** Opening PROVIDED MATERIAL block **

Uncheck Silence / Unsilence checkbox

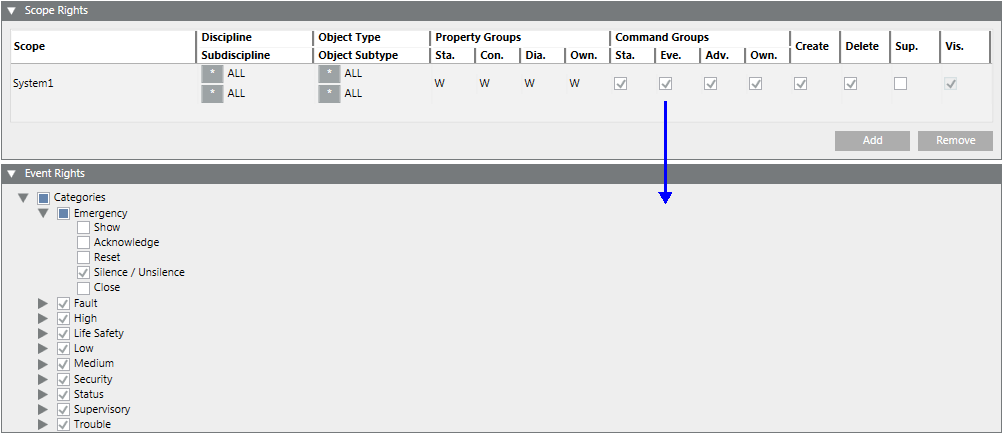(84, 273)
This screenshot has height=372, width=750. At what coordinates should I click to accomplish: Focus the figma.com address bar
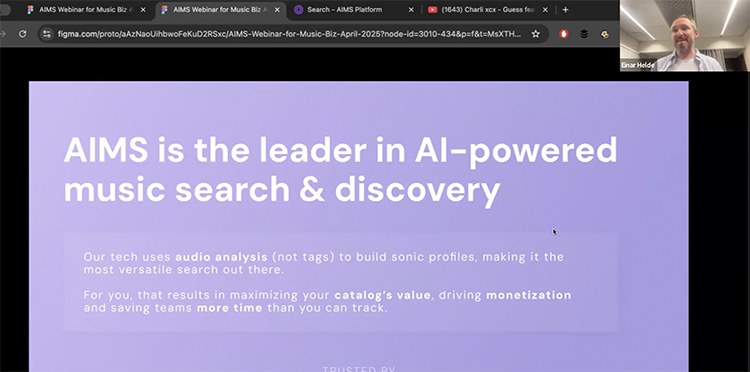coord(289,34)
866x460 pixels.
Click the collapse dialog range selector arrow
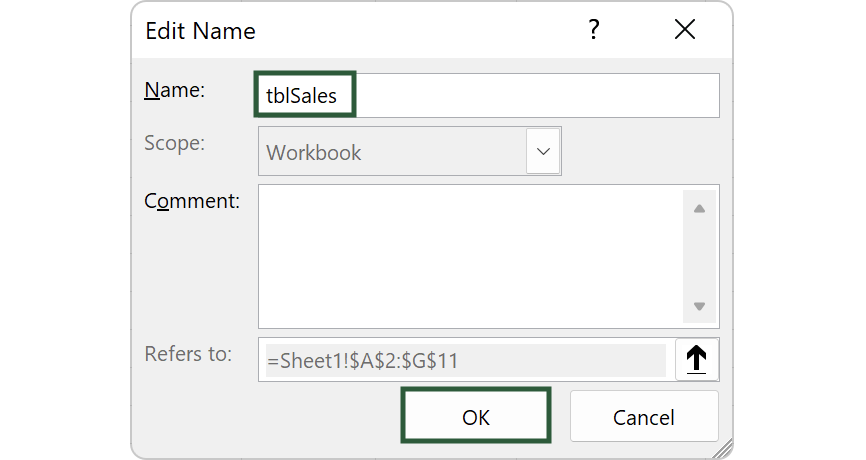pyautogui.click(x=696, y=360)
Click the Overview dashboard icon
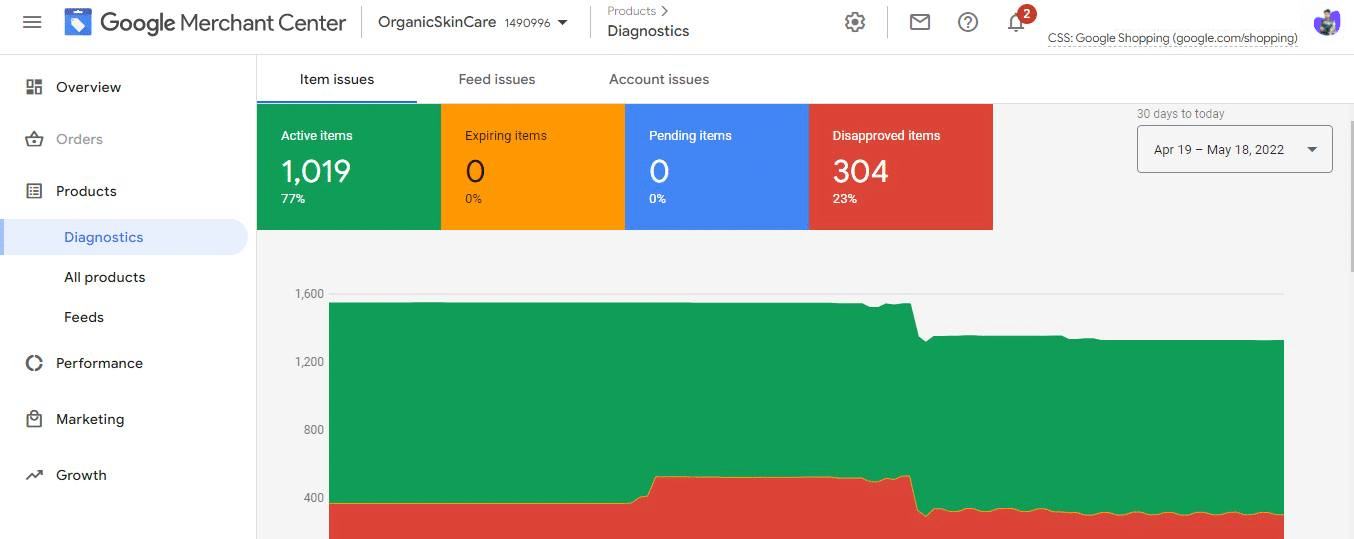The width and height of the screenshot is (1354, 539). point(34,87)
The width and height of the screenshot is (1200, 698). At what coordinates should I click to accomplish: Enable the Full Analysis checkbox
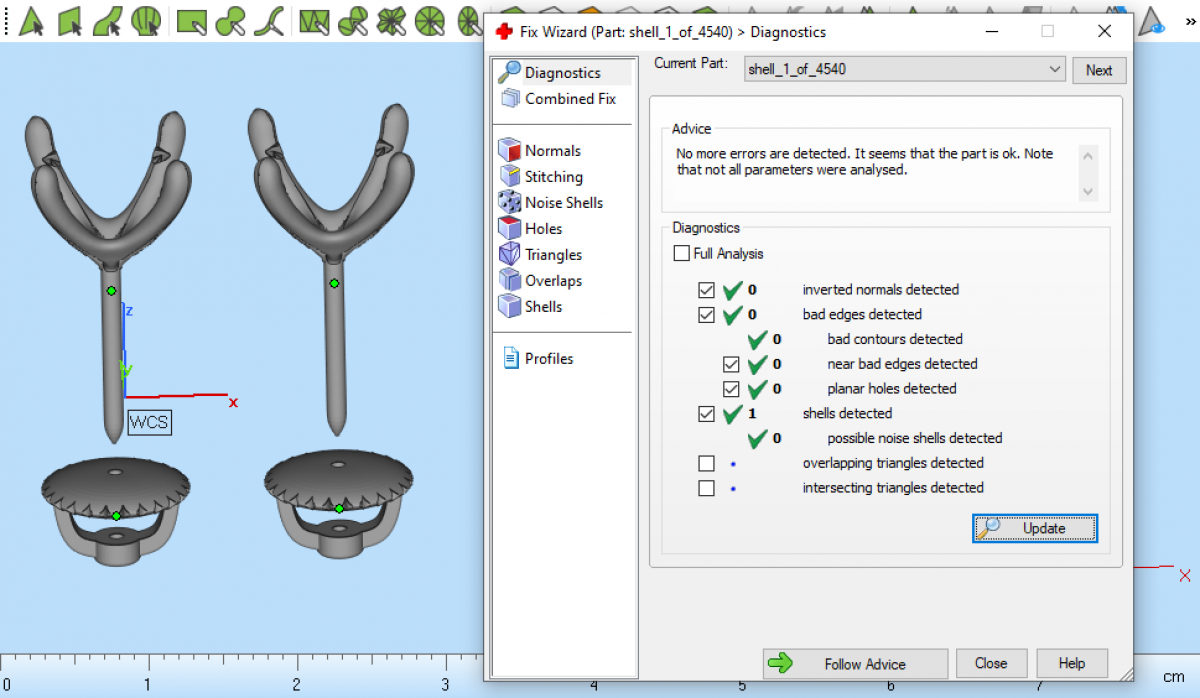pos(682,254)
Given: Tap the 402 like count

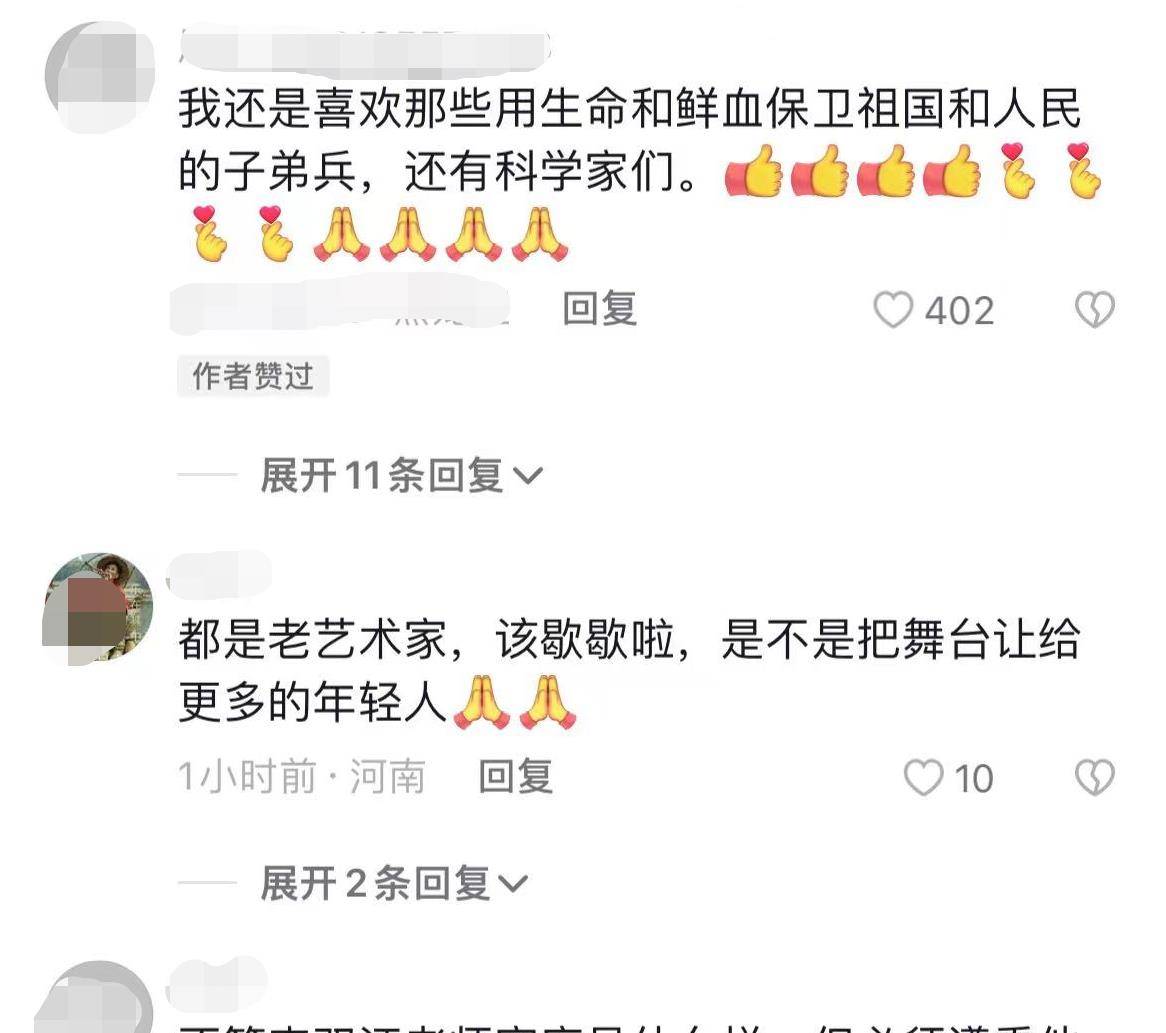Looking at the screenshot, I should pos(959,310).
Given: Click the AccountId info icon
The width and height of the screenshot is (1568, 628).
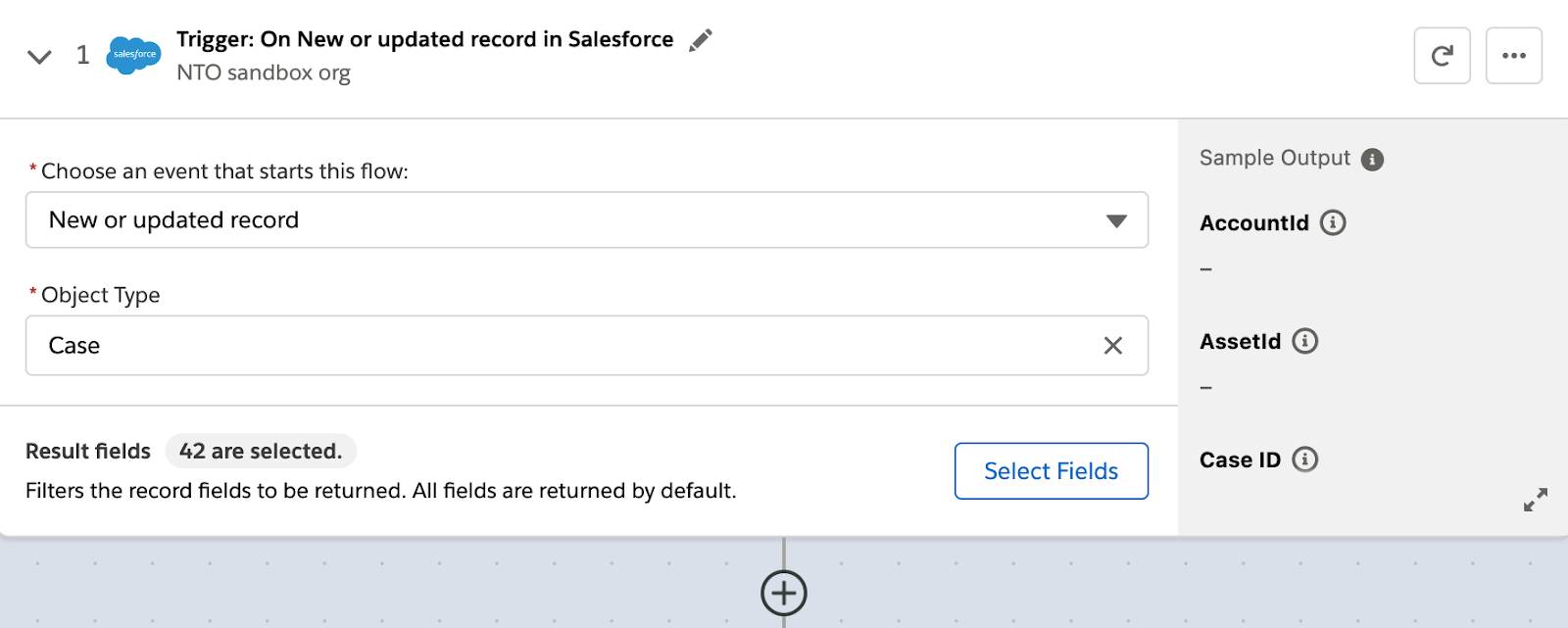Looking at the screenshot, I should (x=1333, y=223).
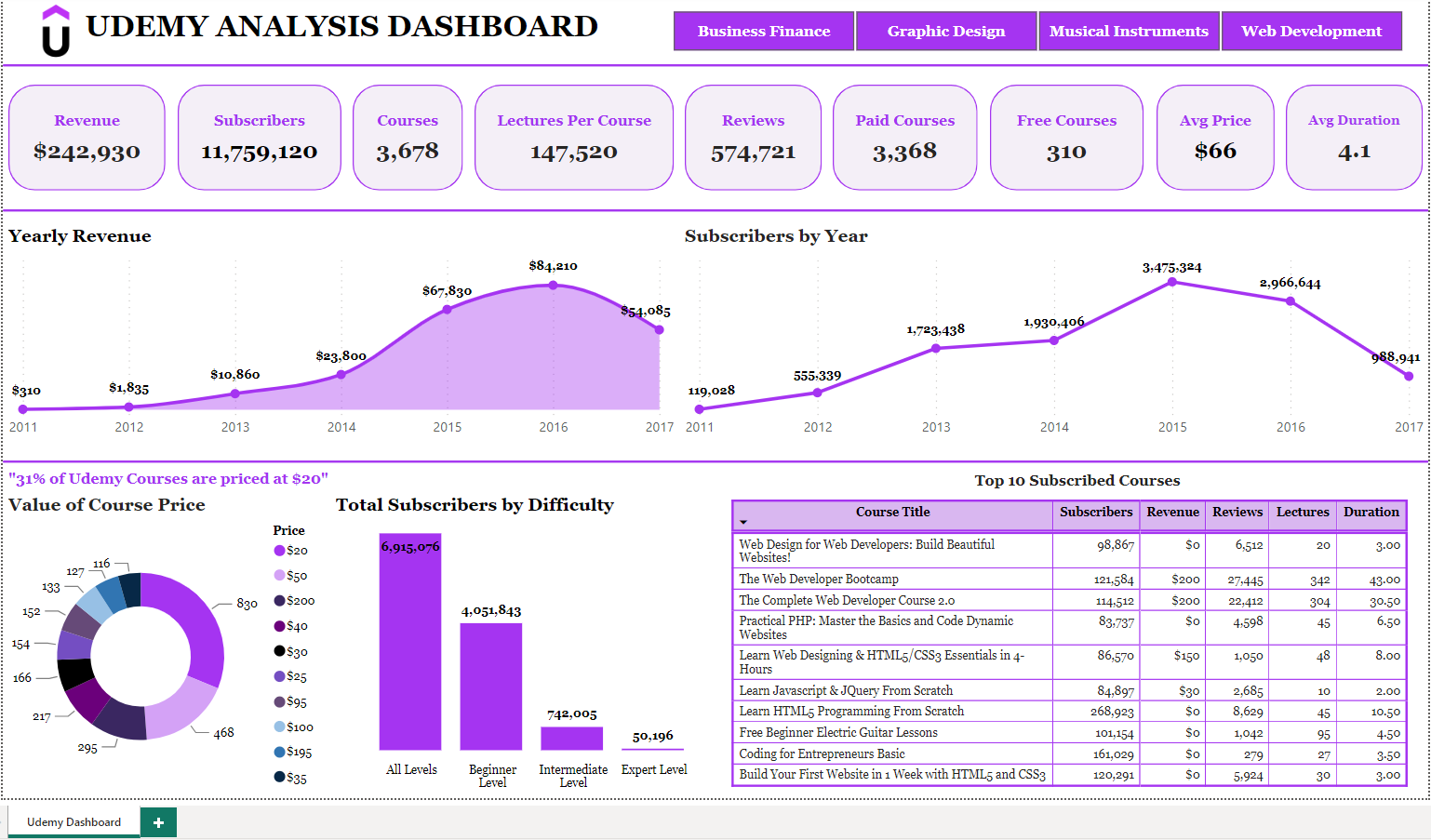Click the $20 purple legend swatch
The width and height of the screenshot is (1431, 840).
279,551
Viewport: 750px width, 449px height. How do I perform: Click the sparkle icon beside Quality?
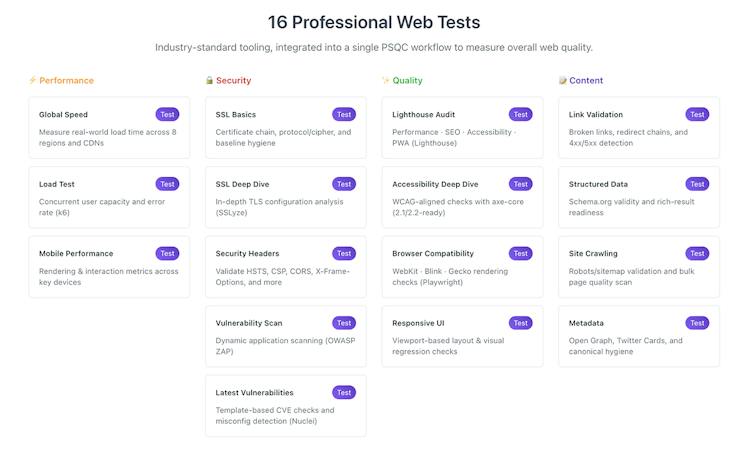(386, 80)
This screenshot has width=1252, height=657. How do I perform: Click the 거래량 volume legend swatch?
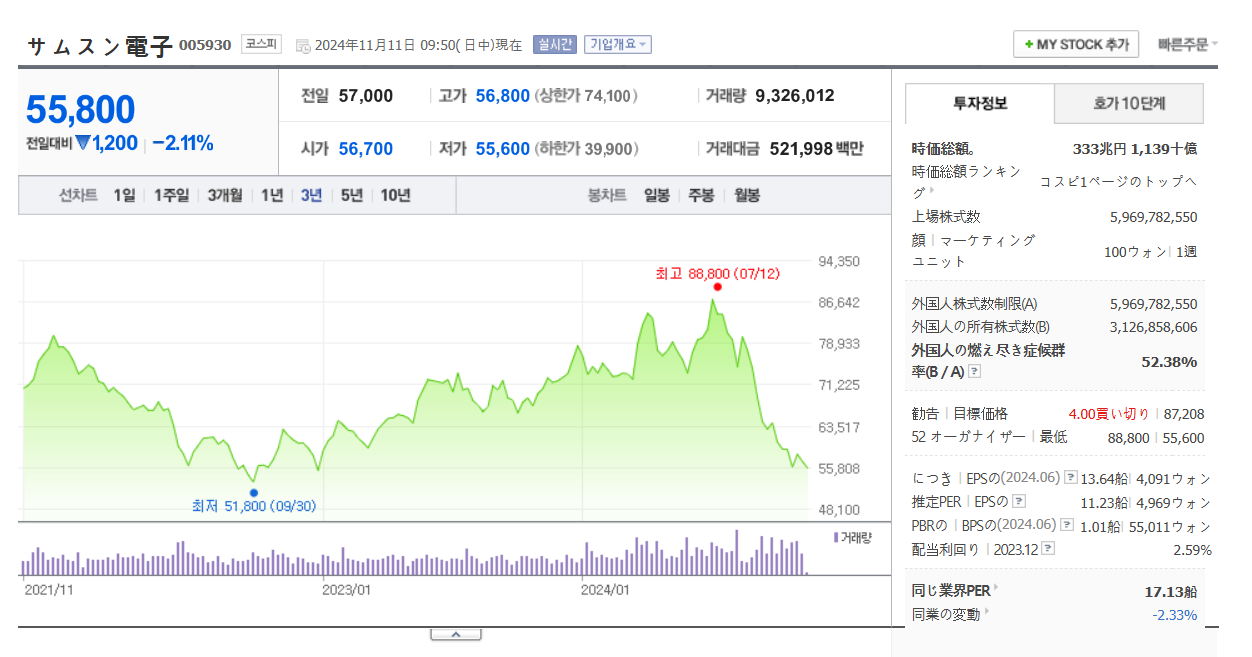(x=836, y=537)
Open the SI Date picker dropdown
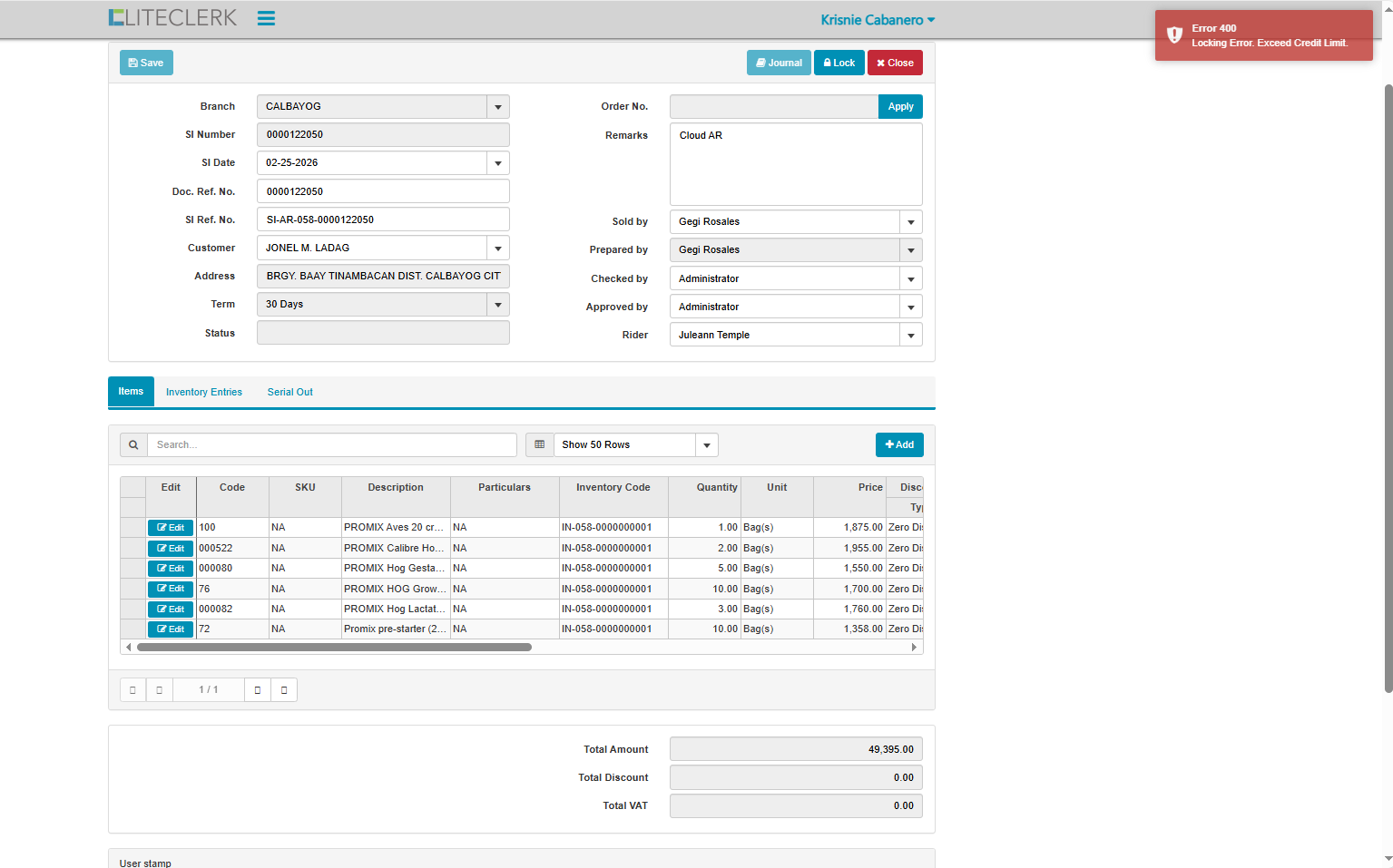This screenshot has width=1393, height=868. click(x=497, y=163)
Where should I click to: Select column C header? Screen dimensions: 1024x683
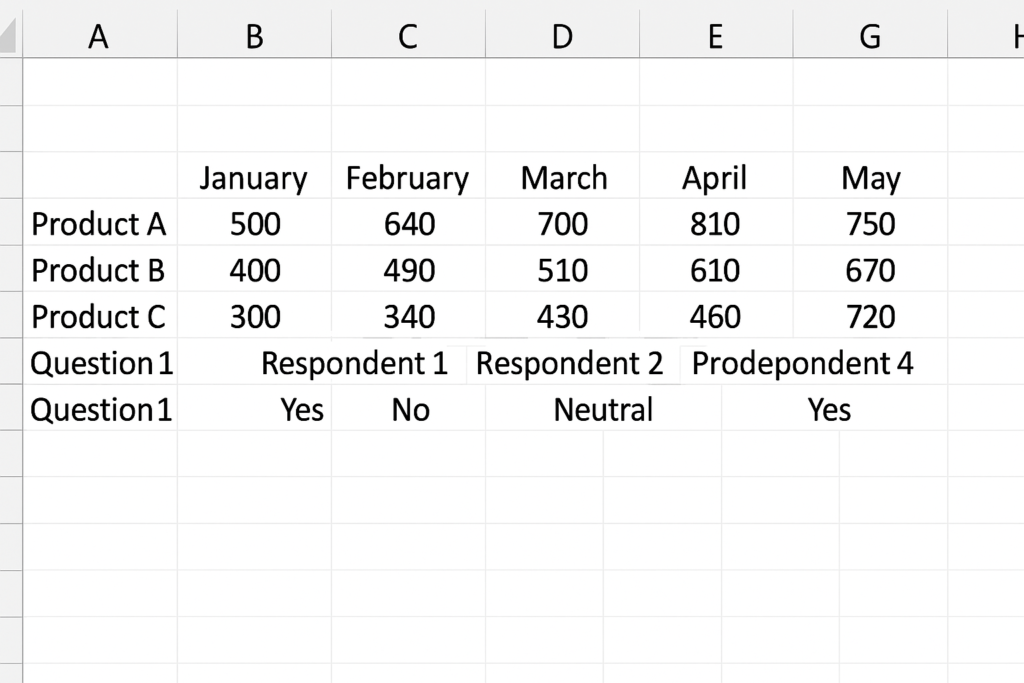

** Closing PROVIDED MATERIAL block **

TASK TO COMPLETE:
The lines from the one containing "Click the Overview dashboard icon" to the last line of the records, both included: print exactly those and nothing else, leaving out any pictures.

PROBLEM SOLUTION:
Click the Overview dashboard icon
The width and height of the screenshot is (1354, 539). point(34,87)
The width and height of the screenshot is (1200, 698). At what coordinates should I click to accomplish: Enable the Full Analysis checkbox
pos(682,254)
Given: Tap the 402 like count

Looking at the screenshot, I should pos(959,310).
Given: Click the AccountId info icon
The width and height of the screenshot is (1568, 628).
Looking at the screenshot, I should (x=1333, y=223).
Click the $20 purple legend swatch
The width and height of the screenshot is (1431, 840).
279,551
Viewport: 750px width, 449px height. How do I perform: Click the sparkle icon beside Quality?
(386, 80)
This screenshot has width=1252, height=657. How do I perform: Click the 거래량 volume legend swatch?
(x=836, y=537)
Open the SI Date picker dropdown
This screenshot has width=1393, height=868. click(x=497, y=163)
Where should I click to: Select column C header? Screen dimensions: 1024x683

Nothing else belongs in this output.